THE government has floated a proposal to end the secret ballot in the Senate elections in order to bring greater transparency to the electoral exercise for the upper house. These proposals are part of a larger set of electoral reforms that were placed before the federal cabinet recently. In a press conference, federal ministers Shafqat Mehmood and Azam Swati said efforts would be made to have a broad-based consensus on these electoral reforms so that constitutional changes could be made accordingly. The two ministers were part of a parliamentary committee formed to look into allegations of rigging in the 2018 elections. The opposition, however, did not take part in the proceedings, and ultimately, the committee focused on drawing up a list of electoral reforms.

The proposal to make the Senate election an open one makes sense in the context of manipulations that have happened in the past. These elections often attract accusations of horse-trading and in the past PTI also took action against some of its members from Khyber Pakhtunkhwa who were found to have been involved in selling their votes in the Senate elections. Similarly, the election for the chairman of the Senate was also weighed down by controversy when a number of votes shifted across party lines. Due to secret balloting in these elections, various pressure groups have also been able to influence votes and outcomes. This lack of transparency continues to cast a dark shadow over the upper house. Therefore, an attempt to reform the process would be a timely one. However, there are some complications. The floor-crossing law bars any parliamentarian from voting against his party regardless of his or her opinion on the issue. This law was aimed at curbing horse-trading and therefore when it comes to open voting, the members are bound by party policy instead of voting with their conscience. This may have served a specific purpose at one time but it does curtail the independence of thought that is expected of a parliamentarian. If the secret ballot were to be done away with in the Senate without reviewing the floor-crossing restriction, the benefit may remain diluted.

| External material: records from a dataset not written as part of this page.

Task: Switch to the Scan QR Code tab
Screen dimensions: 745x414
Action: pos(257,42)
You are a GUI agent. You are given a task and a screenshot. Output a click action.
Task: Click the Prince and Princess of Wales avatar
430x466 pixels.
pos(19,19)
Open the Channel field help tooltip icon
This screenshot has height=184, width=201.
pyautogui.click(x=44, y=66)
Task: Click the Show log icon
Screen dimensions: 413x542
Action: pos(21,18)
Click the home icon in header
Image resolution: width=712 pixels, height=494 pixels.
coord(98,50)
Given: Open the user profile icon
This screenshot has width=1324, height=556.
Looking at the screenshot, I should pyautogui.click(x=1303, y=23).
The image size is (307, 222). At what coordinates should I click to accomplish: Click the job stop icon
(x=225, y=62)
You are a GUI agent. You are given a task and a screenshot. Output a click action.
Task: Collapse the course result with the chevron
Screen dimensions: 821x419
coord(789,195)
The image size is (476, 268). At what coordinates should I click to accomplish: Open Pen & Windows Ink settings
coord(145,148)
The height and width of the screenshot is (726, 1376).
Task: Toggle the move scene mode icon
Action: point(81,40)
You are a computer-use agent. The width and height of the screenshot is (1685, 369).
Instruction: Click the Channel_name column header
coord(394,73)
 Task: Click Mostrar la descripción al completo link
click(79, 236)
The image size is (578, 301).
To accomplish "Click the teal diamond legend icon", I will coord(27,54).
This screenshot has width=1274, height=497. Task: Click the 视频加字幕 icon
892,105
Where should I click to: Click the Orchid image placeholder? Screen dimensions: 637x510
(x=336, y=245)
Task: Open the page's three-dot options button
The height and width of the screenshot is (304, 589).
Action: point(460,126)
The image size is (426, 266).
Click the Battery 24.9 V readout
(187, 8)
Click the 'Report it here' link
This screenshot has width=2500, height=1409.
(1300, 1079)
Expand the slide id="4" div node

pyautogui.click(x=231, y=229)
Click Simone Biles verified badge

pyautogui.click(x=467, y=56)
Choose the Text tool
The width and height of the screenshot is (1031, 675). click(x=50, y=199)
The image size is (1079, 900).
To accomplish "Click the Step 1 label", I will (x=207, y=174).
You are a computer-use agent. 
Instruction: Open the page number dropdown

It may be prudent for political parties to perhaps take another look at this floor-crossing law and decide whether it has outlived its utility. In the same vein, parties should also factor in the complications arising from an open vote in the Senate knowing the complicated format of the election. Voters have to list their preferences for each vacant position, and it is natural that this will create bitterness when shared publicly. What is needed is a greater effort by all political parties to forge a consensus on the Senate election reform as part of a larger set of reforms that have now become overdue in light of lessons learnt from recent elections.